English Painting

The text below is the excerpt from the book English Painting, written by Ernest Chesneau , published by Parkstone International.

Is there an English school of painting at all?

Strictly speaking, the word school applies only in a very imperfect manner to the growth of painting in England. Generally it is used to designate a special collection of traditions and processes, a particular method, a peculiar style in design, and an equally peculiar taste in colouring – all contributing to the representation of a national ideal existing in the minds of the artists of the same country at the same time. In this sense, we speak of the Flemish school, the Dutch school, the Spanish school, several Italian schools, and the French school, but not of the English school. We cannot apply the word to English art, for it is just this absence of any national tradition that strikes one most forcibly in studying English painting. Each painter seems to stand by himself, and is, so to speak, isolated from his brother artists. No trace is to be found of any uniformity of method or of teaching, none of systematic instruction by the State, the Academy, or the Fine Art school. English art is free, and, on that very account, is infinitely varied, full of surprises, and unexpected originality.

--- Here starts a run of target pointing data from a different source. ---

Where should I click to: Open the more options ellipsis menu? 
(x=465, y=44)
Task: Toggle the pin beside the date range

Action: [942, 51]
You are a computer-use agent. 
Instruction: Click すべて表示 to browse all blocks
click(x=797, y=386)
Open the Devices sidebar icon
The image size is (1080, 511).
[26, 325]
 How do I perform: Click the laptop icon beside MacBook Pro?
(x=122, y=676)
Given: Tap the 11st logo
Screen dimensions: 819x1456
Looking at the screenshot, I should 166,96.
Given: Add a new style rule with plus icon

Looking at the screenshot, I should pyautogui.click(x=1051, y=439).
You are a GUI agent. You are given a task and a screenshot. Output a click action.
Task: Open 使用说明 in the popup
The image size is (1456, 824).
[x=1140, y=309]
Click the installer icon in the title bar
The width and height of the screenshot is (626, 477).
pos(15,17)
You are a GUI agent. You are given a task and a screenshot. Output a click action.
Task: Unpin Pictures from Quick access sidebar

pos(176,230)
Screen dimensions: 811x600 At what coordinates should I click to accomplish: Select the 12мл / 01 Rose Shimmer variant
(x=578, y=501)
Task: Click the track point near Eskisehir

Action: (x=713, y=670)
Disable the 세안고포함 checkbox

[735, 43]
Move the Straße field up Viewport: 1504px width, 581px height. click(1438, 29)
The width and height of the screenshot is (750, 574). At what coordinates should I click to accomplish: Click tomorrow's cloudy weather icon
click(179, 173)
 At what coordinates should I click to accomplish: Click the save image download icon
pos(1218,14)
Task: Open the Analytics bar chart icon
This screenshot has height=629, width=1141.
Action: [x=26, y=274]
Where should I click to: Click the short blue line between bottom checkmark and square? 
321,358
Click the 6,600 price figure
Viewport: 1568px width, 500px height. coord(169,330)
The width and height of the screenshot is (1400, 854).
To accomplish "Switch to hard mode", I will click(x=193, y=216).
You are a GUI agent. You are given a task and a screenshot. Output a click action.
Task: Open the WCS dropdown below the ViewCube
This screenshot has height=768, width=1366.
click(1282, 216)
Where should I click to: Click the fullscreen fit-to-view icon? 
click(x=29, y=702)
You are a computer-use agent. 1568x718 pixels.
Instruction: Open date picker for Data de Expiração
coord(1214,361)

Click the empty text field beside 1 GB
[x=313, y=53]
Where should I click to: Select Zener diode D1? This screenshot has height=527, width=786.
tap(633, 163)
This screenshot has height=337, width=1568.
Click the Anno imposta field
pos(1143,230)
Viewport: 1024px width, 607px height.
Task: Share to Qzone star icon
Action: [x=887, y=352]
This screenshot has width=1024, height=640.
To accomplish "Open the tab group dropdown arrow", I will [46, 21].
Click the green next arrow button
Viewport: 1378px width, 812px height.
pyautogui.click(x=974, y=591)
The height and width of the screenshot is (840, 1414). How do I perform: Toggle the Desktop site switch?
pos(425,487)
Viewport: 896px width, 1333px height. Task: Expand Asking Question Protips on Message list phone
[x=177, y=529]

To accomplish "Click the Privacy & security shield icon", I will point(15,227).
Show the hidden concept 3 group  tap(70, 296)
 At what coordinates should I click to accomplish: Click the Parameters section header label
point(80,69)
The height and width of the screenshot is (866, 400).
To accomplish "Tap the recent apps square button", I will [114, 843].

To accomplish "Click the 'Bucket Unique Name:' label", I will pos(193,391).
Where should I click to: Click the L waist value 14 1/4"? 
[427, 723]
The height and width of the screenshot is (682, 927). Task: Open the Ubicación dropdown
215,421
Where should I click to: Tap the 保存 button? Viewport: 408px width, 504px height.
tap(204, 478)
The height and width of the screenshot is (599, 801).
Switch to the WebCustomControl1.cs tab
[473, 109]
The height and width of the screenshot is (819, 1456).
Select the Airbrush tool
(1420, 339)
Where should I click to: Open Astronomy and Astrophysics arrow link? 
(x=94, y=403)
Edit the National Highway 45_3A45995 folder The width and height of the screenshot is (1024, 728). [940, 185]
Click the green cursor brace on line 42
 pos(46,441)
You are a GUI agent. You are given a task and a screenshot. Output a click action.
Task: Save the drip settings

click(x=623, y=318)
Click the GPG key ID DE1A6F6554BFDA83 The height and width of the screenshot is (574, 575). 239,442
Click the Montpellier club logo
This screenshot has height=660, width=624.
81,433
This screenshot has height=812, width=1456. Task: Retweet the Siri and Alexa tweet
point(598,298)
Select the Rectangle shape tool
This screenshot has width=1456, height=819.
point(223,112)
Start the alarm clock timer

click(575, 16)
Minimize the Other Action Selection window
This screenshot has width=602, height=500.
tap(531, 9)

William Hogarth, Marriage à la Mode: 6, The Lady’s Death, c. 1743.
Oil on canvas, 69.9 x 90.8 cm. The National Gallery, London.

But if, for the sake of brevity, we group together under the name of “school” all the separate manifestations which represent a nation’s art, and an art worthy of history, then certainly there is an English school.

Its rise dates nearly two centuries back, and, yet, it was quite unknown on the continent. It was not until the time of the Paris Exhibition in 1855, when the English artists of the day first sent their productions across the Channel, that foreigners became aware of its existence. There was great surprise in France when the walls of the little temporary building on Avenue Montaigne were lined with an extensive series of pictures belonging to no school familiar to French eyes. Until this time, not only genius, but even feeling – I mean practical art feeling – had been disallowed to the English.

John Singleton Copley, The Death of Major Peirson, 6 January 1781, 1783.
Oil on canvas, 251.5 x 365.8 cm. Tate Collection, London.

It could not be denied that, if she had no great painters, England could boast distinguished amateurs; scholars and art-collectors well knew that the British aristocracy possessed very rich galleries of old masters, where the finest Poussins and most valuable Watteaus were gathered together, even when the France of David’s time held them in the profoundest contempt. Owing, perhaps, as much to astonishment as to genuine admiration, the school whose existence was so suddenly revealed in 1855 was extolled somewhat beyond its merits. Had the works of the English painters of the 18th century been exhibited at the same time, the revelation would have been still more startling, and more deserving of such an enthusiastic outburst of admiration. In the year 1725, England had been completely taken by surprise by the unexpected appearance of a genuine English artist. English in habits, disposition, and temperament, as well as by birth, his case was unprecedented, or nearly so. This artist was William Hogarth.

J.M.W. Turner, The Decline of the Carthaginian Empire, 1817.
Oil on canvas, 170.2 x 238.8 cm. Tate Collection, London.

Up until his time, foreign artists, and particularly northern painters – Hans Holbein, Peter Paul Rubens, Van Dyck, Peter Lely, and Federigo Zuccaro – had been successively sent for by English sovereigns. They were commissioned to decorate castles, palaces, and churches; they received, not only from the court, but also from the nobility, liberal commissions, which rendered their stay on British soil a continual triumph.

Sir Thomas Lawrence, Lady Maria Conyngham, c. 1824-1825.
Oil on canvas, 92.1 x 71.8 cm.
The Metropolitan Museum of Art, New York.

Pupils also studied under them, to whom they imparted as much of their art as they could teach; but it was not in their power to communicate their special gifts – their invention and imagination. Sir James Thornhill, sergeant-painter to King George I, a gentleman by birth and a member of Parliament, is perhaps the only one who, in his mural paintings at St Paul’s and at Greenwich, has shown some artistic fire; but even he was not original. He carried on the style of the French painters of the 17th century, and the allegories of Charles Le Brun and Jean-Baptiste Jouvenet, with only a small touch of that life which emanates so abundantly from the brush of Rubens. The commencement of the English school is marked, really, by Hogarth; he is, so to speak, its Giotto, as was said of him with some magniloquence in the introduction to the report of the International Exhibition of 1862. But we must not be misled by these words, nor mistake their true import. Supposing there was really a British school of art, does it follow that it deserves to take rank amongst the great schools which, although widely differing from each other in style, we have been accustomed to reverence?